- TASK DESCRIPTION -
Copy the data precisely, keeping every character.

***** SUPPLIED RECORDS

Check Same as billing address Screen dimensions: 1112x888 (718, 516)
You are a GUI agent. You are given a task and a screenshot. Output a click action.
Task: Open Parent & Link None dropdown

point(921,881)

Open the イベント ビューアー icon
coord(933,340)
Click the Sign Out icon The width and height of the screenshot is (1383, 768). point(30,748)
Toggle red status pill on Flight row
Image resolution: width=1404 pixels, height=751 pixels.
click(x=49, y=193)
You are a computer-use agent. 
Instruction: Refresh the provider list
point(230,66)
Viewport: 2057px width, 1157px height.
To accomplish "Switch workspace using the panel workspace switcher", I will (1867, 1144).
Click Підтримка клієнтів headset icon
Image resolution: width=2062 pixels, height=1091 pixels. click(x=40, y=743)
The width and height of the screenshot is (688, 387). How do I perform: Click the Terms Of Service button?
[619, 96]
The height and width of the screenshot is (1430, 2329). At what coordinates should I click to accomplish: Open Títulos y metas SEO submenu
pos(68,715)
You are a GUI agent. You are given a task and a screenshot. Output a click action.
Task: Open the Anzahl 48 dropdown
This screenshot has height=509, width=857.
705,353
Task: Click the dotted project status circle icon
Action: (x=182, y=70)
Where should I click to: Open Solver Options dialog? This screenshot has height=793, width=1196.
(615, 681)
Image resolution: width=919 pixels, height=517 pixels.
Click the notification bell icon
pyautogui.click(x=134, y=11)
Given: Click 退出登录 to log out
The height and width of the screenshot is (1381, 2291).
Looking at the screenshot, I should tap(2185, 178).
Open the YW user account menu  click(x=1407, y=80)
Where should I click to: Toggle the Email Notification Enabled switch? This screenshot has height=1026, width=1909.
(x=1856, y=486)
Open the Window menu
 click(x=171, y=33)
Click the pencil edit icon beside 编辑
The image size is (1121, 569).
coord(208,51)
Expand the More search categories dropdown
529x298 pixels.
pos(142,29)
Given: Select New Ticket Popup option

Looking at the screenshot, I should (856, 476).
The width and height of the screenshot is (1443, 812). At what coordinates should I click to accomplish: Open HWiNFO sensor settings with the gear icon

**********

- ANSWER -
Check Same as billing address Screen dimensions: 1112x888 (718, 516)
You are a GUI agent. You are given a task and a screenshot. Output a click action.
Task: Open Parent & Link None dropdown

point(921,881)

Open the イベント ビューアー icon
coord(933,340)
Click the Sign Out icon The width and height of the screenshot is (1383, 768). point(30,748)
Toggle red status pill on Flight row
Image resolution: width=1404 pixels, height=751 pixels.
click(x=49, y=193)
You are a computer-use agent. 
Instruction: Refresh the provider list
point(230,66)
Viewport: 2057px width, 1157px height.
To accomplish "Switch workspace using the panel workspace switcher", I will (1867, 1144).
Click Підтримка клієнтів headset icon
Image resolution: width=2062 pixels, height=1091 pixels. click(x=40, y=743)
The width and height of the screenshot is (688, 387). How do I perform: Click the Terms Of Service button?
[619, 96]
The height and width of the screenshot is (1430, 2329). At what coordinates should I click to accomplish: Open Títulos y metas SEO submenu
pos(68,715)
You are a GUI agent. You are given a task and a screenshot. Output a click action.
Task: Open the Anzahl 48 dropdown
This screenshot has height=509, width=857.
705,353
Task: Click the dotted project status circle icon
Action: (x=182, y=70)
Where should I click to: Open Solver Options dialog? This screenshot has height=793, width=1196.
(615, 681)
Image resolution: width=919 pixels, height=517 pixels.
Click the notification bell icon
pyautogui.click(x=134, y=11)
Given: Click 退出登录 to log out
The height and width of the screenshot is (1381, 2291).
Looking at the screenshot, I should tap(2185, 178).
Open the YW user account menu  click(x=1407, y=80)
Where should I click to: Toggle the Email Notification Enabled switch? This screenshot has height=1026, width=1909.
(x=1856, y=486)
Open the Window menu
 click(x=171, y=33)
Click the pencil edit icon beside 编辑
The image size is (1121, 569).
coord(208,51)
Expand the More search categories dropdown
529x298 pixels.
pos(142,29)
Given: Select New Ticket Popup option

Looking at the screenshot, I should (856, 476).
The width and height of the screenshot is (1443, 812). At what coordinates should I click to accomplish: Open HWiNFO sensor settings with the gear icon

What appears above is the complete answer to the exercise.